Exercise directions: Work through the listing below, copying each line that carries the word "field".

****

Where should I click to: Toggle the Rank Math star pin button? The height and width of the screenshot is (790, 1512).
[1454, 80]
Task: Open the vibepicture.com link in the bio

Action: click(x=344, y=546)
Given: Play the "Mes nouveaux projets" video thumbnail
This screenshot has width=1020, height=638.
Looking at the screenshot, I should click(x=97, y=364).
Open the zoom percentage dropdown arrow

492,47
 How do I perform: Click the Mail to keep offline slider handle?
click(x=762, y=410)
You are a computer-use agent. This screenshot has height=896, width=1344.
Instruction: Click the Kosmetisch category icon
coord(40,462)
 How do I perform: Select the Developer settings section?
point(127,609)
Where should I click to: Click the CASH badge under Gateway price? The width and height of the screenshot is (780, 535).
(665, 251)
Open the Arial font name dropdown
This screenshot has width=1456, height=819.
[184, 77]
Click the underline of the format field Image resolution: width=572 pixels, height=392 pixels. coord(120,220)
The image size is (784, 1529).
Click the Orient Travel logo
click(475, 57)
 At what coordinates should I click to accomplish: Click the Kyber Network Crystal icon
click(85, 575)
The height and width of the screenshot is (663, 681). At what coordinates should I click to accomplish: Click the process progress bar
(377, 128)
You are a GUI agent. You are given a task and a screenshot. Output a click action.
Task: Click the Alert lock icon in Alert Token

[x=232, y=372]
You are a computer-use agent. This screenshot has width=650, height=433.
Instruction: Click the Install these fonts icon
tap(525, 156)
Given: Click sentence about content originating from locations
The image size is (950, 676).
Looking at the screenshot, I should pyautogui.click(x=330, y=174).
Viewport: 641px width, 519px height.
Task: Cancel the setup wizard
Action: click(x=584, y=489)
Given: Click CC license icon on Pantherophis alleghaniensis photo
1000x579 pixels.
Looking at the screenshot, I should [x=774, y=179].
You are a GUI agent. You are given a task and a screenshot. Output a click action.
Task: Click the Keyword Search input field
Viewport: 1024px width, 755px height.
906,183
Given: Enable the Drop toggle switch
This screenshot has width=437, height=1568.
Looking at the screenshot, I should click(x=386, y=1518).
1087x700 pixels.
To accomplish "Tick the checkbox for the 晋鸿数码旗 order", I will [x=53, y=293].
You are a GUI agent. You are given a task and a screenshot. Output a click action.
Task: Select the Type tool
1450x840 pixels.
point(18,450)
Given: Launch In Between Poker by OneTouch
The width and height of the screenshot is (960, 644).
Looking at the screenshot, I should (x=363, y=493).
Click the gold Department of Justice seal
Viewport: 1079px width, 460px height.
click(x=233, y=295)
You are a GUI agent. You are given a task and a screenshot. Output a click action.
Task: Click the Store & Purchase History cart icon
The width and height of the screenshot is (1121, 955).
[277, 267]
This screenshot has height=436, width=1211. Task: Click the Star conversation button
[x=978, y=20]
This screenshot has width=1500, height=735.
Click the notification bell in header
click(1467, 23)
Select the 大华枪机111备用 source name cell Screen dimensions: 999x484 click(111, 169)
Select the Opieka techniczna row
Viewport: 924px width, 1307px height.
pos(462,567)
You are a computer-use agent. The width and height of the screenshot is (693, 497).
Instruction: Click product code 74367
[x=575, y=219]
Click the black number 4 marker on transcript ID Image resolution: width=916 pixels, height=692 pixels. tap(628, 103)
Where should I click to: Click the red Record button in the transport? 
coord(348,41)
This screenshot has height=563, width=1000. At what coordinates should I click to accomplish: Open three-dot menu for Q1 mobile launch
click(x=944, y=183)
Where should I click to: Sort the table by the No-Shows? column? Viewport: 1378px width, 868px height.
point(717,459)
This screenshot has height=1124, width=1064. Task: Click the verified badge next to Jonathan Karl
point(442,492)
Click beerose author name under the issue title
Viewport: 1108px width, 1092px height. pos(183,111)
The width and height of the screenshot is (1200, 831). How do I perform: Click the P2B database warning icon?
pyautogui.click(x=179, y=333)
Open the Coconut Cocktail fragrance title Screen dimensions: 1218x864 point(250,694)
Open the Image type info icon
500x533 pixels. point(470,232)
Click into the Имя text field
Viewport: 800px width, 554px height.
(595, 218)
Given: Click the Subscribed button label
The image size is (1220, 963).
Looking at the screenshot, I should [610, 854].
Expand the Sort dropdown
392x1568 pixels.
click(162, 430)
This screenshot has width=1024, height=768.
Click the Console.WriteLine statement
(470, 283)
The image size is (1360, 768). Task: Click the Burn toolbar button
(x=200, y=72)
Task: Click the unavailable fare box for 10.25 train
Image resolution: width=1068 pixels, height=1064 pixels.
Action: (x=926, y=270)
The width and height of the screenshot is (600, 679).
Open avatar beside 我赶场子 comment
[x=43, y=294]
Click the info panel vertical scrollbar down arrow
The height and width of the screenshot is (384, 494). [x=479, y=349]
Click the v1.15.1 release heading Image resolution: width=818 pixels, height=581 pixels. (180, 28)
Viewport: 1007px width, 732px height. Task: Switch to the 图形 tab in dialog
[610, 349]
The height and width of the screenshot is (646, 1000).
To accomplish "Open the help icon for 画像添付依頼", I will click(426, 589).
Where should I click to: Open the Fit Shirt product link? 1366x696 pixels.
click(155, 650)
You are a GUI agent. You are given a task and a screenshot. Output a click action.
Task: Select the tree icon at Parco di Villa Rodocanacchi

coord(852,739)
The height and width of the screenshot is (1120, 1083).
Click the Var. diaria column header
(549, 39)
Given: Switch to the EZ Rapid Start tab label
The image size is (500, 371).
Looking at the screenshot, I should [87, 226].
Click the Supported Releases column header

****

Solved problem:
Click the underline of the format field Image resolution: width=572 pixels, height=392 pixels. coord(120,220)
Task: Click the Keyword Search input field
Click into the Имя text field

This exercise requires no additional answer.